Nello spettacolo, che rimarrà in scena fino a domenica 23, due uomini, nel tardo autunno del 1938, si incontrano in una Torino a entrambi estranea. Paolo Corbèra, giovane laureato in giurisprudenza, è nato a Palermo e lavora come redattore a «La Stampa». Rosario La Ciura, invece, di anni ne ha 75, originario di Aci Castello, oltre ad essere senatore, è il più illustre ellenista del tempo, autore di una stimata opera di alta erudizione e di viva poesia. Il primo risiede in un modesto alloggio di via Peyron e, deluso da avventure amorose di poco valore, si trova «in piena crisi di misantropia». Il secondo vive in «un vecchio palazzo malandato» di via Bertola ed è «infagottato in un cappotto vecchio con colletto di un astrakan spelacchiato», legge senza tregua riviste straniere, fuma sigari toscani e sputa spesso.

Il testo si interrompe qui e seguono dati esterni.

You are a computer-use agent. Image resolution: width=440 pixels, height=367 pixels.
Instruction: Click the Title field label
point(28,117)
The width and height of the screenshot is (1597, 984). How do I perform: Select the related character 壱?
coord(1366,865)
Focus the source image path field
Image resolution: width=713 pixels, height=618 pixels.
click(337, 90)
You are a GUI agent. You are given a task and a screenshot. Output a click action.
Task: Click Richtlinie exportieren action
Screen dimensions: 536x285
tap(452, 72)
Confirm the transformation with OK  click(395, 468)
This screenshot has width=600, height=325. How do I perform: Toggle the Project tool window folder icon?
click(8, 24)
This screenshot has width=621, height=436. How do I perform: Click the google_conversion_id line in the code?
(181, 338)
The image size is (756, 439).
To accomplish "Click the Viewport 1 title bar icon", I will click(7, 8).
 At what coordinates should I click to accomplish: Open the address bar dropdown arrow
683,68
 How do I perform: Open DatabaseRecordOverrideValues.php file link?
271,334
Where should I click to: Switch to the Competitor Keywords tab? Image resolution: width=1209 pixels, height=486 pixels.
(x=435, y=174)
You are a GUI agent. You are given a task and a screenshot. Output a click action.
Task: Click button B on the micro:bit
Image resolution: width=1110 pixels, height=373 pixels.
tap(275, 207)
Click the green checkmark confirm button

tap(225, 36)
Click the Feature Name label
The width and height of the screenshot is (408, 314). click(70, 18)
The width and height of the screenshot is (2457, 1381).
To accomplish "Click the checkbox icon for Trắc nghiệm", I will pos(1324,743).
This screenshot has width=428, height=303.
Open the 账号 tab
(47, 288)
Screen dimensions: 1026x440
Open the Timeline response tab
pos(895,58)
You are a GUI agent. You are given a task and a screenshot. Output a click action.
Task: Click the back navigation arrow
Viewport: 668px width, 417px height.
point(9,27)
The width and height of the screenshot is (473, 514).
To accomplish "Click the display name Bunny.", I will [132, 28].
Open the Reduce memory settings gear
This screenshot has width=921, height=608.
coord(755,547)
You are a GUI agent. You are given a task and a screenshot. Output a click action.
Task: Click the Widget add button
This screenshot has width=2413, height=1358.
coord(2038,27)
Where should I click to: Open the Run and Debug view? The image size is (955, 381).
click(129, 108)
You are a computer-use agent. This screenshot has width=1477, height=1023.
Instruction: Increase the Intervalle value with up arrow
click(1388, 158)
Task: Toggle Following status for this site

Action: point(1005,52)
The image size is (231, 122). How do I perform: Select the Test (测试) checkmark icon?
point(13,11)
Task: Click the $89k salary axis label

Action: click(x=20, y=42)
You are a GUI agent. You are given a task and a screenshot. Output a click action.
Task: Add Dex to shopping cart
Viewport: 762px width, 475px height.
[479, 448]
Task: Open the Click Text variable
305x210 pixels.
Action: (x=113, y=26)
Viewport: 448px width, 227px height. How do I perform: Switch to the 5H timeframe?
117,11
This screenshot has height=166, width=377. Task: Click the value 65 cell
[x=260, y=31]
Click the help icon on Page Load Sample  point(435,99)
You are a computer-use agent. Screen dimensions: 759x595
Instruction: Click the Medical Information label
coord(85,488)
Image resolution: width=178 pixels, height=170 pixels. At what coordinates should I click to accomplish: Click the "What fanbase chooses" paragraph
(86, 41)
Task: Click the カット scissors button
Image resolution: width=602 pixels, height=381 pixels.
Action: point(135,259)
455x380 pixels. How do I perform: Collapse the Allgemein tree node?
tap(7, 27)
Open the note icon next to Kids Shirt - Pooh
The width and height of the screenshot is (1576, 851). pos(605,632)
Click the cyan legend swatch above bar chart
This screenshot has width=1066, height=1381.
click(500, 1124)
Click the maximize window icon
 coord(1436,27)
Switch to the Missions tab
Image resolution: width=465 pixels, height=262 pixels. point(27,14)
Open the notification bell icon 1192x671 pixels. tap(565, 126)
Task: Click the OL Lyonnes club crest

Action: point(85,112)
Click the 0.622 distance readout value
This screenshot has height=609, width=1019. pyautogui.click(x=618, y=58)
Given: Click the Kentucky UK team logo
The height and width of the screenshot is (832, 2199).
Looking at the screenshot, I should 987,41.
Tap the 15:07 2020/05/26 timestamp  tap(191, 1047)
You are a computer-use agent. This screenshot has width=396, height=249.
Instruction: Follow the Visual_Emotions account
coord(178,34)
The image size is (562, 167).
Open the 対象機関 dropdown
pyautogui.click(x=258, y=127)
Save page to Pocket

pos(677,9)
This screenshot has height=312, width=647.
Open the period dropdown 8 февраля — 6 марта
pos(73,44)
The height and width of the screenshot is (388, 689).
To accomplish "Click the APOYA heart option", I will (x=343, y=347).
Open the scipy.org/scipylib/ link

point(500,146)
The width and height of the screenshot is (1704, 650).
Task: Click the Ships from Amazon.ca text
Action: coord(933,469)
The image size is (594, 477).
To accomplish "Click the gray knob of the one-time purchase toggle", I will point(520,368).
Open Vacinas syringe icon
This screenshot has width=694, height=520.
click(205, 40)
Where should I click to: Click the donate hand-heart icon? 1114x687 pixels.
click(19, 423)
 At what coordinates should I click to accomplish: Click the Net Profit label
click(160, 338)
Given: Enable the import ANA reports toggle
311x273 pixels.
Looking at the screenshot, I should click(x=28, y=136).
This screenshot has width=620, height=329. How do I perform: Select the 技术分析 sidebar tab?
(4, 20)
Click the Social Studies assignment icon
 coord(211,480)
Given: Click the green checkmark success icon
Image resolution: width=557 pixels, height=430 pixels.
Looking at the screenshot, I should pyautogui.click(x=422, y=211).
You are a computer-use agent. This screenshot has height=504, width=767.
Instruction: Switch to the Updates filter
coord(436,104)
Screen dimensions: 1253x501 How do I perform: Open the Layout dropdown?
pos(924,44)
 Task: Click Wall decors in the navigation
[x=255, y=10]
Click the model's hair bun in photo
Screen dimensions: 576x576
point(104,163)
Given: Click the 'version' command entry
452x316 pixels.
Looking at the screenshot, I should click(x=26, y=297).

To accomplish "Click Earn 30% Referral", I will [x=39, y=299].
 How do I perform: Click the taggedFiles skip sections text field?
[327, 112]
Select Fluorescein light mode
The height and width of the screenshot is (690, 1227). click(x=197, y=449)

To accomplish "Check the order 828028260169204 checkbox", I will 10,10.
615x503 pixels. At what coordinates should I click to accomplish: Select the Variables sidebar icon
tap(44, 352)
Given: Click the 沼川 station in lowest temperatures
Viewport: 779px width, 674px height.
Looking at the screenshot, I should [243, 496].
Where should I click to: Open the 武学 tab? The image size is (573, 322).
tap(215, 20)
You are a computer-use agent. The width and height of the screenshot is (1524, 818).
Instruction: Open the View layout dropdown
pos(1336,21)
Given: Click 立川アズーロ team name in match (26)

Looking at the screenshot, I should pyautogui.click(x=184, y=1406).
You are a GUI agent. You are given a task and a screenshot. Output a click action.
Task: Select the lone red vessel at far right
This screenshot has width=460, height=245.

I due sconosciuti si incontrano in un caffé di via Po («una specie di Ade» o «un adattissimo Limbo») e, a poco a poco, entrano in una garbata e cordiale confidenza. Tra riflessioni erudite, dialoghi sagaci, battute cinicamente ironiche, i due trascorrono il tempo conversando di letteratura, di antichità, di vecchie e nuove abitudini di vita. In un immaginario viaggio, geografico e temporale tra il Nord e il Sud, emerge un mondo costruito sulla passione e l’estasi.
«Lighea», pubblicato postumo nel 1961 per i tipi di Feltrinelli, affascina sotto innumerevoli aspetti. Dalle pagine del racconto ambientato nella fredda Torino emerge con vigore la calda Sicilia: l’odore della salsedine, il sapore dei ricci di mare, il profumo di rosmarino sui Nèbrodi, il gusto del miele di Melilli e le raffiche di profumo degli agrumeti. Di tutte queste sensazioni si arricchisce lo spettacolo «La Sirena», accompagnato dalle musiche del maestro Germano Mazzocchetti, di cui Luca Zingaretti oltre che interprete è curatore della regia e dell’adattamento drammaturgico.